Slight increase in exports of professional catering products
The value is close to 2.1 billion: bestsellers abroad include cookers and hobs, pots and pans
by Enrico Netti
Cookers, hobs and electric ovens, pots and pans are the main items of made in Italy for professional catering that are exported. In 2025, the export of this segment was close to 2.1 billion Euro with a +1.3% over the previous year. In particular, the value of cookers and hobs was 732 million, while for pots and pans another 651 million. The value of domestic production last year was about 3.1 billion with a compound annual growth rate of 3.3% and an increase of 19% over 2019. Domestic demand reached 2.4 billion with an average Cagr of 6.8% compared to the pre covid period.
According to data compiled by ExportPlanning exclusively for the Host Milano Observatory, in 2025 world production for the professional catering sector - cookers, ovens, hobs, cooking appliances and equipment - reached 77.7 billion euros, an increase of around 35% compared to 2019 and a compound annual growth rate of +5.2%. The most dynamic category, with an average growth rate of +10.3% per year, is small electromechanical appliances: a sign of the increasing automation of the most operational aspects. In absolute value, however, the top two types of equipment are pots and pans (EUR 26.9 billion, CAGR +3.8%) and cookers, hobs and electric ovens (EUR 23 billion, CAGR +5.2%), which together account for two thirds of world production.
As far as world trade is concerned, ExportPlanning's forecasts indicate a CAGR of +4.3% in the three-year period 2027-2029, approaching EUR 65 billion compared to EUR 55.8 billion in 2025. The world's leading market is the United States, with EUR 8.4 billion (15.6% share), followed by Germany (EUR 4.8 billion), the Netherlands and Poland (both at EUR 2.5 billion) and France (EUR 2.4 billion). Looking ahead, the largest contributions to demand growth are expected from Europe: Germany leads with +906 million (CAGR +4.5%), followed by Poland (+642 million, CAGR +6%) and the Netherlands (+551 million, CAGR +5%).
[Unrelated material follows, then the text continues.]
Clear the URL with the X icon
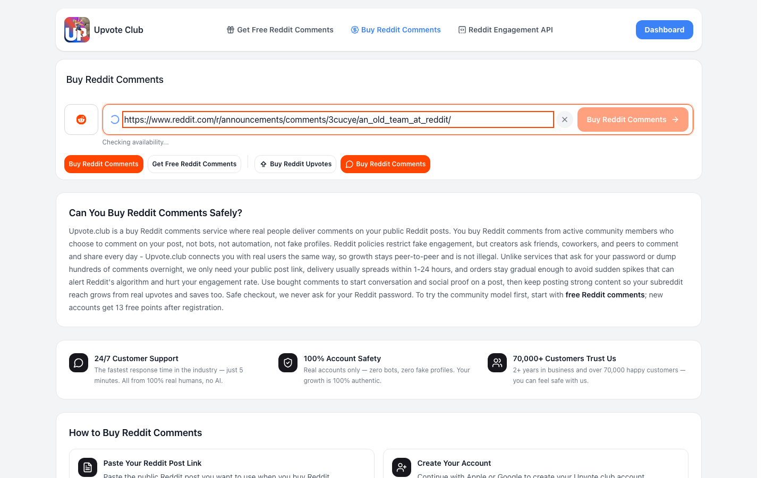The image size is (765, 478). pyautogui.click(x=565, y=120)
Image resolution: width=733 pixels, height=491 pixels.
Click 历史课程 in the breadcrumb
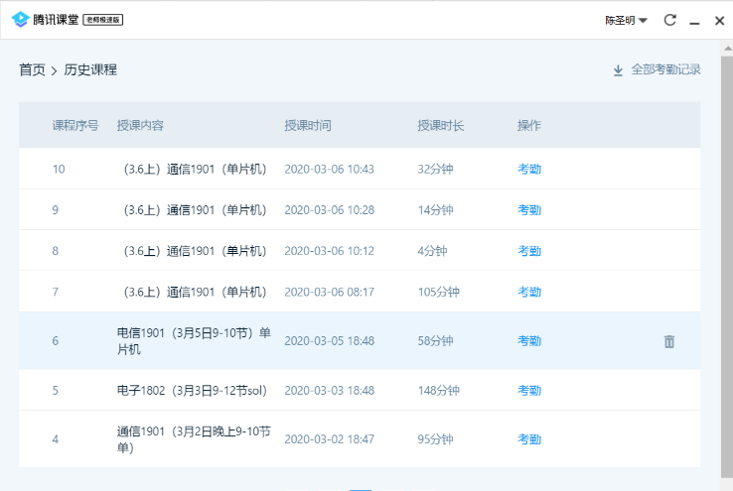pyautogui.click(x=90, y=69)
In the run-up to Host 2027, new structural trends are emerging that are redefining spaces, menus and service models. Starting with spaces: the professional kitchen is no longer a hidden area, but is increasingly the visible heart of the restaurant. In the most recent projects, the room revolves around the open kitchen, with a layout that combines transparency, theatricality and functionality. The boundary between production and consumption becomes thinner, and the visibility of the process becomes an integral part of the experience offered to the guest. Restaurants today are designed as modular systems capable of changing layout between lunch, aperitif, dinner, private event and delivery pick-up, with furnishings and indoor/outdoor areas treated as a single adaptive system: more than an aesthetic choice, a structural response to the multiplication of consumption occasions. Consumption, in fact, is increasingly pulverised into frequent micro-occasions. The day no longer revolves only around lunch and dinner. Evolved snacks, mini-portions, sharing plates and weekday brunches are reshaping menus and time slots, widening windows of opportunity and requiring more versatile equipment and faster production cycles, often bringing together functions as diverse as catering, bakery, café and food retail.